Do this. Reproduce the part of the Harvard passage between "Harvard University has" and "in the USA.", inclusive.

Harvard University has always been a symbol of excellence and high quality teaching. This is the place where the brightest students and the greatest minds of the world meet. This is the place where you can attend a lecture by a Noble Prize winner or meet world authorities in politics or science. According to the Academic Ranking of World Universities (2007) Harvard is the No. 1 University in the world as well as the richest one whose fixed capital is estimated to be 22.6 billion dollars. This is no surprise especially if you take into consideration that there are about 20,000 students who have to pay roughly $45,000 a year each. Harvard is situated in Cambridge, across the Charles River from Boston, Massachusetts. Cambridge also hosts another world-famous school, MIT (Massachusetts Institute of Technology) that is considered to be the best technical school in the USA.

Harvard College was established by a vote of the Great and General Court of Massachusetts Bay Colony, and was named for its first benefactor, John Harvard of Charlestown, a young minister who dying in 1638, left his library and half his estate to the new institution. One of the Harvard landmarks is The John Harvard Statue located in front of University Hall on the famous Harvard Square (the oldest part of the University) and is known as “The Statue of Three Lies.” Although the inscription reads “John Harvard, Founder, 1638,” none of these three statements is actually true. Firstly, the seated figure is not really John Harvard, since no authentic pictures of Mr. Harvard are known. Secondly, John Harvard was not the founder of Harvard College and, lastly, the College was founded in 1636. The statue is an extremely popular draw for tourists, and thousands of visitors a year rub John Harvard’s shoe for good luck (and so did I).

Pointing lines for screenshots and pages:
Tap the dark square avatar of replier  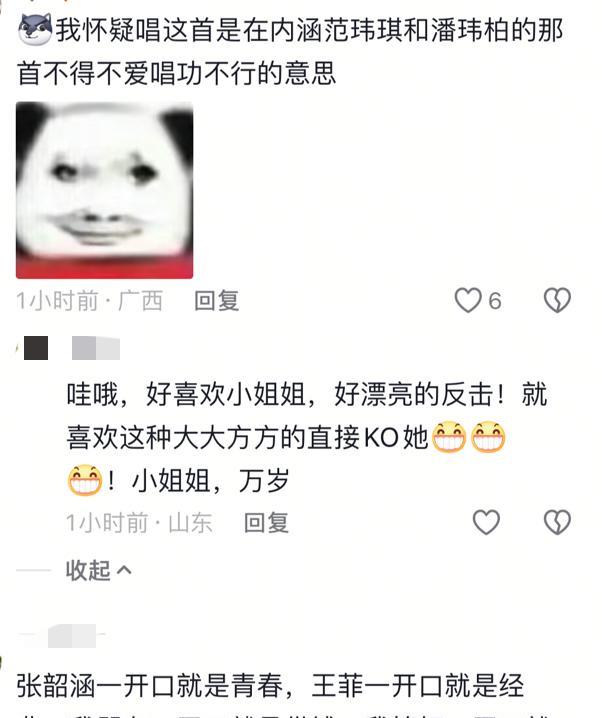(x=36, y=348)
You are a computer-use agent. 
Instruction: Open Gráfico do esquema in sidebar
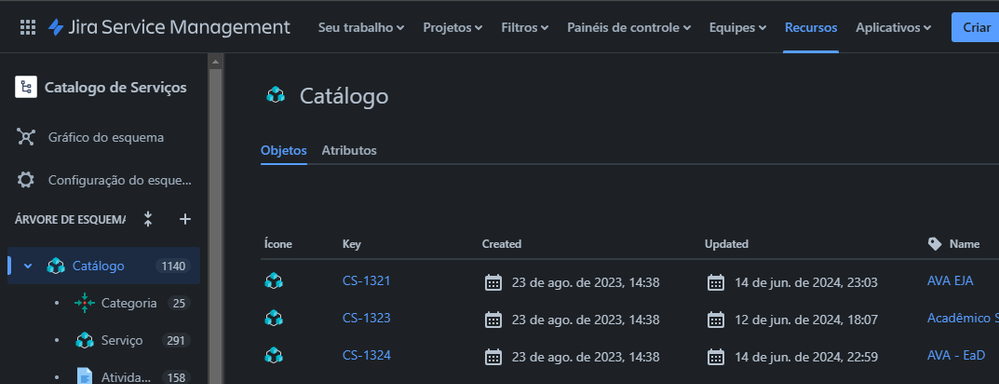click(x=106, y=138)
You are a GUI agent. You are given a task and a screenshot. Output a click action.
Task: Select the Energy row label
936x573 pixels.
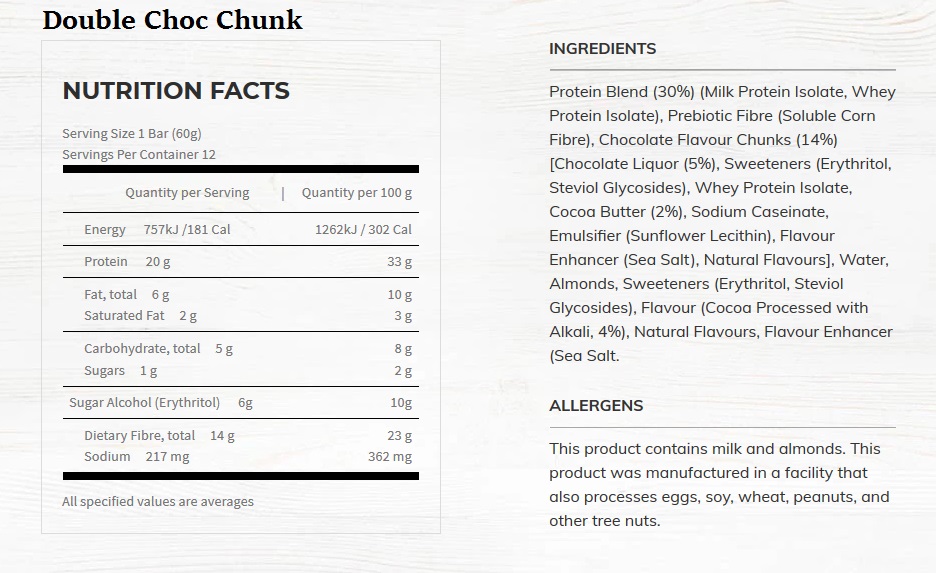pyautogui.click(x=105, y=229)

Response.
Harvard University has always been a symbol of excellence and high quality teaching. This is the place where the brightest students and the greatest minds of the world meet. This is the place where you can attend a lecture by a Noble Prize winner or meet world authorities in politics or science. According to the Academic Ranking of World Universities (2007) Harvard is the No. 1 University in the world as well as the richest one whose fixed capital is estimated to be 22.6 billion dollars. This is no surprise especially if you take into consideration that there are about 20,000 students who have to pay roughly $45,000 a year each. Harvard is situated in Cambridge, across the Charles River from Boston, Massachusetts. Cambridge also hosts another world-famous school, MIT (Massachusetts Institute of Technology) that is considered to be the best technical school in the USA.